▸ **DATA**

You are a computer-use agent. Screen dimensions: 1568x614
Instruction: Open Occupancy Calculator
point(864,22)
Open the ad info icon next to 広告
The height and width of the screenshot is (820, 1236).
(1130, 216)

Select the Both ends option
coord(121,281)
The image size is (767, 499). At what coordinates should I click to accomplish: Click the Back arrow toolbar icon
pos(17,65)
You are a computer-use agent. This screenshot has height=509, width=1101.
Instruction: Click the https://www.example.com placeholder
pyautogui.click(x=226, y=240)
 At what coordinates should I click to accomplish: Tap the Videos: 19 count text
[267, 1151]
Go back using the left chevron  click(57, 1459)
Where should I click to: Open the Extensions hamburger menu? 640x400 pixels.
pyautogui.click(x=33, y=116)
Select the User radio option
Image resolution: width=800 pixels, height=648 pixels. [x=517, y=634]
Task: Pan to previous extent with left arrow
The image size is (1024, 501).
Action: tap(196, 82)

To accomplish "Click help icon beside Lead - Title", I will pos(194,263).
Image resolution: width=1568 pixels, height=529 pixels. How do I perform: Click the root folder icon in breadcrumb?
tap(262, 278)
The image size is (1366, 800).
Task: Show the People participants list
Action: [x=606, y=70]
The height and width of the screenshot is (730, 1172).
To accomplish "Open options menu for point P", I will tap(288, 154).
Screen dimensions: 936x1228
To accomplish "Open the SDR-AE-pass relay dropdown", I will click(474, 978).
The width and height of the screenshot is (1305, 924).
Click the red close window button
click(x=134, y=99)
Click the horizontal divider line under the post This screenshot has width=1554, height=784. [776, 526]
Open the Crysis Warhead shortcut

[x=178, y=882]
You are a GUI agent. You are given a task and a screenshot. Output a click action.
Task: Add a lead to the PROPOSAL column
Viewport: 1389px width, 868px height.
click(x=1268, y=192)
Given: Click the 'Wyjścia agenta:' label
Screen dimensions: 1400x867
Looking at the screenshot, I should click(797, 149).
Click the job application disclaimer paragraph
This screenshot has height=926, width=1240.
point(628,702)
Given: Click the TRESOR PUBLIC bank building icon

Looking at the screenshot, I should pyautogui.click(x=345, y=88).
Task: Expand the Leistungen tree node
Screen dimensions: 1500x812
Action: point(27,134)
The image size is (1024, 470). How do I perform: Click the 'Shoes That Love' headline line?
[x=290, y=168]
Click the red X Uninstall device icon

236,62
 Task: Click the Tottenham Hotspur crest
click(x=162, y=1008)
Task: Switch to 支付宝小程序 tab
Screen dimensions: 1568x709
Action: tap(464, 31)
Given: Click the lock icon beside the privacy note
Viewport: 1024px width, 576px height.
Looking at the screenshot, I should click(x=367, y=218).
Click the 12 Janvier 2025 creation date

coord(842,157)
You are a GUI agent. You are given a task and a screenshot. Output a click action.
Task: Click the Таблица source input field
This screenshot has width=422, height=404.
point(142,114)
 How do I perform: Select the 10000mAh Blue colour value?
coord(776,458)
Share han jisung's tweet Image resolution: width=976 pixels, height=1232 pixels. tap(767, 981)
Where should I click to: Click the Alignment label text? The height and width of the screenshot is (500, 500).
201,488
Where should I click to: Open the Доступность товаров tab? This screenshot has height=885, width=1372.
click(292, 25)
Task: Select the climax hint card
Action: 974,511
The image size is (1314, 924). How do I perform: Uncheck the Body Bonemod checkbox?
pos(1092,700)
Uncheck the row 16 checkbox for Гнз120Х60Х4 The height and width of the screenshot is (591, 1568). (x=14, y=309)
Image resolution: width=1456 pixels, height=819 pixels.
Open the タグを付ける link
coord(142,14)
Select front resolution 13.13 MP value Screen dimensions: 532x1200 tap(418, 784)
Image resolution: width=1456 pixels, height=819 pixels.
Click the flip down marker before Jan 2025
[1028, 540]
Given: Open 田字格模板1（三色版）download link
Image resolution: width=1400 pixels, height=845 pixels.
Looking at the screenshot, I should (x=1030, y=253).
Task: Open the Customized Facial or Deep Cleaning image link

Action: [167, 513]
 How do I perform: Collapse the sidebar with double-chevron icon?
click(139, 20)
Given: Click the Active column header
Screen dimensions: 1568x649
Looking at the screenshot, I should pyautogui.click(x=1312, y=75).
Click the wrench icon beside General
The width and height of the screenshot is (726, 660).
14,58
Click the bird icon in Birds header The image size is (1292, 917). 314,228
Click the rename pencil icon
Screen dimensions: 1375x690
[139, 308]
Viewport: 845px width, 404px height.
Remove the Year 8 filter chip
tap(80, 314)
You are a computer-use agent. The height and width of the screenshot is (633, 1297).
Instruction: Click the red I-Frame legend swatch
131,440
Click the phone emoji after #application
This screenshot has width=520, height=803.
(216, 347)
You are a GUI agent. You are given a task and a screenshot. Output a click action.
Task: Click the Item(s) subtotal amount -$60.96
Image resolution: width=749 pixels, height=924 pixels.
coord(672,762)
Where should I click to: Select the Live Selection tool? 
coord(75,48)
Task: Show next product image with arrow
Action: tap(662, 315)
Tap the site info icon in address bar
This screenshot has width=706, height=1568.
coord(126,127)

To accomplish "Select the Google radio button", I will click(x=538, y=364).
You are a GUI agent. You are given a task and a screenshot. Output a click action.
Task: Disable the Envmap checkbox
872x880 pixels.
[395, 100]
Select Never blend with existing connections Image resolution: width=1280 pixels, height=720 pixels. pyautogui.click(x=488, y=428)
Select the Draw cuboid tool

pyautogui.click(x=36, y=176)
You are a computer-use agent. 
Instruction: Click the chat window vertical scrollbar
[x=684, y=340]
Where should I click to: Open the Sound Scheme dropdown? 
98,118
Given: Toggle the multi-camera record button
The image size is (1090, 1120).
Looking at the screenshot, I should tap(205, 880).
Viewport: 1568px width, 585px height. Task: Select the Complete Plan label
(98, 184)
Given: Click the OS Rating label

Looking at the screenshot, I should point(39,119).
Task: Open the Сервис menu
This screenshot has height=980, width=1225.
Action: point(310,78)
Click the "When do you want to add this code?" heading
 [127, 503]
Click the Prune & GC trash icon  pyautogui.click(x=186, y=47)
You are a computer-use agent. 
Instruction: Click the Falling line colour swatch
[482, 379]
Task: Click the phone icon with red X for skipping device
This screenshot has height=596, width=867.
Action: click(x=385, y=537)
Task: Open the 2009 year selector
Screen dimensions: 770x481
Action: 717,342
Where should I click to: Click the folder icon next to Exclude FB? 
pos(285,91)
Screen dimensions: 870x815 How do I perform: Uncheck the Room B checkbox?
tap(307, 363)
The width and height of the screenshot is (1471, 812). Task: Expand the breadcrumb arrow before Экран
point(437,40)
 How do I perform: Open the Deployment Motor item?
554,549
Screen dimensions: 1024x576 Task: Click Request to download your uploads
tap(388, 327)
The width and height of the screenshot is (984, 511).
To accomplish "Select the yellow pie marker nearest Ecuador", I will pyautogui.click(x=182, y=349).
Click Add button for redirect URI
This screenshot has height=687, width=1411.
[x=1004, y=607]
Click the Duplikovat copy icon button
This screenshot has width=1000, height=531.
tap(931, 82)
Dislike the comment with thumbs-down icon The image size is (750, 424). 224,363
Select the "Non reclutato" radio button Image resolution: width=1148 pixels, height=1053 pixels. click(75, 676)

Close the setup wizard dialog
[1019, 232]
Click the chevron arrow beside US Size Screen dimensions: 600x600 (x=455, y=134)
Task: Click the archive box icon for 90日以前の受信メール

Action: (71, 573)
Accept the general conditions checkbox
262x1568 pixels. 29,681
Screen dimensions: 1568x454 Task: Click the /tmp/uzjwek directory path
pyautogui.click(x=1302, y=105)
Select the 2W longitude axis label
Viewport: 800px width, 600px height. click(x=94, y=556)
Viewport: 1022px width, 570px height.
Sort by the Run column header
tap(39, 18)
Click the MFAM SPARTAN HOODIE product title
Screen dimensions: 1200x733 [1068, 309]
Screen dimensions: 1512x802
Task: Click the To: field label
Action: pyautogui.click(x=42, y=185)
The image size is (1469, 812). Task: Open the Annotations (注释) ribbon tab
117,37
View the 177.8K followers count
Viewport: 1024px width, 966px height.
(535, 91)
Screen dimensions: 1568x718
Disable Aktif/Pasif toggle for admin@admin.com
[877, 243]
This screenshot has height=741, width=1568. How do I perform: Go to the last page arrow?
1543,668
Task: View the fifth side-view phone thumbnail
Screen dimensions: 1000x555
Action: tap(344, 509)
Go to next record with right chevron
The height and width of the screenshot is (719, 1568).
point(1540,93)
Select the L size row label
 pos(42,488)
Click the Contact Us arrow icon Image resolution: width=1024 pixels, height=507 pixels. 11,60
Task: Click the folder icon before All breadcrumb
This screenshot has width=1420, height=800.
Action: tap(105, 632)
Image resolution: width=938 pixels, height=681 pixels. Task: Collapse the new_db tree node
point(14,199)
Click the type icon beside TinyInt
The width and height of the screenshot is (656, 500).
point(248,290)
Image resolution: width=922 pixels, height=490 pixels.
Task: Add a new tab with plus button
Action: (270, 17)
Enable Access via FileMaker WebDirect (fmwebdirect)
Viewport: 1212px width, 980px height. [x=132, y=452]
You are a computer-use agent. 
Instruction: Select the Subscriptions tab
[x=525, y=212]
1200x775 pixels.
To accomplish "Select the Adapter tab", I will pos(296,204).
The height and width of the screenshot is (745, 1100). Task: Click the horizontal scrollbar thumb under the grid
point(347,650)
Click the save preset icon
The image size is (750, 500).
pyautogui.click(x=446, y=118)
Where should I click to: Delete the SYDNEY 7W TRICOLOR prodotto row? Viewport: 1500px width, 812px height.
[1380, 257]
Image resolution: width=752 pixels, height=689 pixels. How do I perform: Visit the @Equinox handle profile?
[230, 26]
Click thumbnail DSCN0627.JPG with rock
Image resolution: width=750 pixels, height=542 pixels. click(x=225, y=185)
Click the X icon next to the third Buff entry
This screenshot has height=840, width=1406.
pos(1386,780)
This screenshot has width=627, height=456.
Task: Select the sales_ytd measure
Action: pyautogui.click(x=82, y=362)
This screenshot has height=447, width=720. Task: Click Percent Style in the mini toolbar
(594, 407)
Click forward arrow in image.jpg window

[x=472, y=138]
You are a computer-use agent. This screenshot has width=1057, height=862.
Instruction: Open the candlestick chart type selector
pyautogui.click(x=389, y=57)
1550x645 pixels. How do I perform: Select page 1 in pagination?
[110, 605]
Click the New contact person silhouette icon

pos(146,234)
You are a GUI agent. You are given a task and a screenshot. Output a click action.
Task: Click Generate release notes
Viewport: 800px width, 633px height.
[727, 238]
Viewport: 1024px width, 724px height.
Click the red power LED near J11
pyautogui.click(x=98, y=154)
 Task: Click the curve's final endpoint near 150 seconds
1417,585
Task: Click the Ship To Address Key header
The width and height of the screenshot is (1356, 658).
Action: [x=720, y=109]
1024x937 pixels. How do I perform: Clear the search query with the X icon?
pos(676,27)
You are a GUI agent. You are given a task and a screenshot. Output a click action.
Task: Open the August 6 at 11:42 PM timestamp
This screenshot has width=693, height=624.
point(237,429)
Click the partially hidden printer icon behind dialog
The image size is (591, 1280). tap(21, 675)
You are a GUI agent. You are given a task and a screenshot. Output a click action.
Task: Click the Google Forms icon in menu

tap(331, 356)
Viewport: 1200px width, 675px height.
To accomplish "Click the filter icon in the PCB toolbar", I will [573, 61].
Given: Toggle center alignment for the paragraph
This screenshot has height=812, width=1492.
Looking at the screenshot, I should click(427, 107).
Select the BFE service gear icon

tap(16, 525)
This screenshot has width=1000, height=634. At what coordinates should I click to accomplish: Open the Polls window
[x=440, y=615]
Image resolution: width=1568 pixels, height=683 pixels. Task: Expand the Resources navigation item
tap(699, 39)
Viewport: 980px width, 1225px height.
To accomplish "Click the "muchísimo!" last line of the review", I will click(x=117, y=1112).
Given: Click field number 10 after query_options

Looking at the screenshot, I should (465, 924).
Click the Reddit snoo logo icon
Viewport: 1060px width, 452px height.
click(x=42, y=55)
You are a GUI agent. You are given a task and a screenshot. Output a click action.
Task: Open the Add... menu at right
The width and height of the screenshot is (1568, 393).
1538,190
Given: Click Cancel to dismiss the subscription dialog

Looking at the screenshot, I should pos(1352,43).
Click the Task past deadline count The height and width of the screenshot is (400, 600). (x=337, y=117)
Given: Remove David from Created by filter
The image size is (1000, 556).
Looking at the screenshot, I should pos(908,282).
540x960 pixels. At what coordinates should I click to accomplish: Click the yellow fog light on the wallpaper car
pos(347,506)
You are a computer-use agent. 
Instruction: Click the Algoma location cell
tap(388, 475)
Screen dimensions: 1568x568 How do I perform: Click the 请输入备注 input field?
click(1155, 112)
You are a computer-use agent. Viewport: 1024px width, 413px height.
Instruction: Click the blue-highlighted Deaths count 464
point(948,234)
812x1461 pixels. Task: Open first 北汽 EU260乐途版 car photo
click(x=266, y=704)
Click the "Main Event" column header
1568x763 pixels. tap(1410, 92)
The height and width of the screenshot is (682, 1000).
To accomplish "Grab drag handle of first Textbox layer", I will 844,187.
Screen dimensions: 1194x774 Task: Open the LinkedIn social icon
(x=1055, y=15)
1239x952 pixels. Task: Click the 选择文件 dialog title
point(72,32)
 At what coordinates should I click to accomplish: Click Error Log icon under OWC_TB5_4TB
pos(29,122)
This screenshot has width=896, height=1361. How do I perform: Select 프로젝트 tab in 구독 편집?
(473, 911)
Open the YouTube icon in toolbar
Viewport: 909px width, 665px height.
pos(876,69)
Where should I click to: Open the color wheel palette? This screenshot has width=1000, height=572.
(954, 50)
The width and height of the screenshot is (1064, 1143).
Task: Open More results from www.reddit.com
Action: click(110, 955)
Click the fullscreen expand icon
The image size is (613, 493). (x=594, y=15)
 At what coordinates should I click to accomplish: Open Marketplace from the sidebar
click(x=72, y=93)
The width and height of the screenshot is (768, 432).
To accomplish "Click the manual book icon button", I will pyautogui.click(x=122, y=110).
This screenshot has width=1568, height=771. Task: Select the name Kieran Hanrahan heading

▸ **YOUR ASSIGNMENT**
Please show each line in the records above that contains "left".

▸ **EXERCISE OUTPUT**
Go back using the left chevron  click(57, 1459)
Task: Pan to previous extent with left arrow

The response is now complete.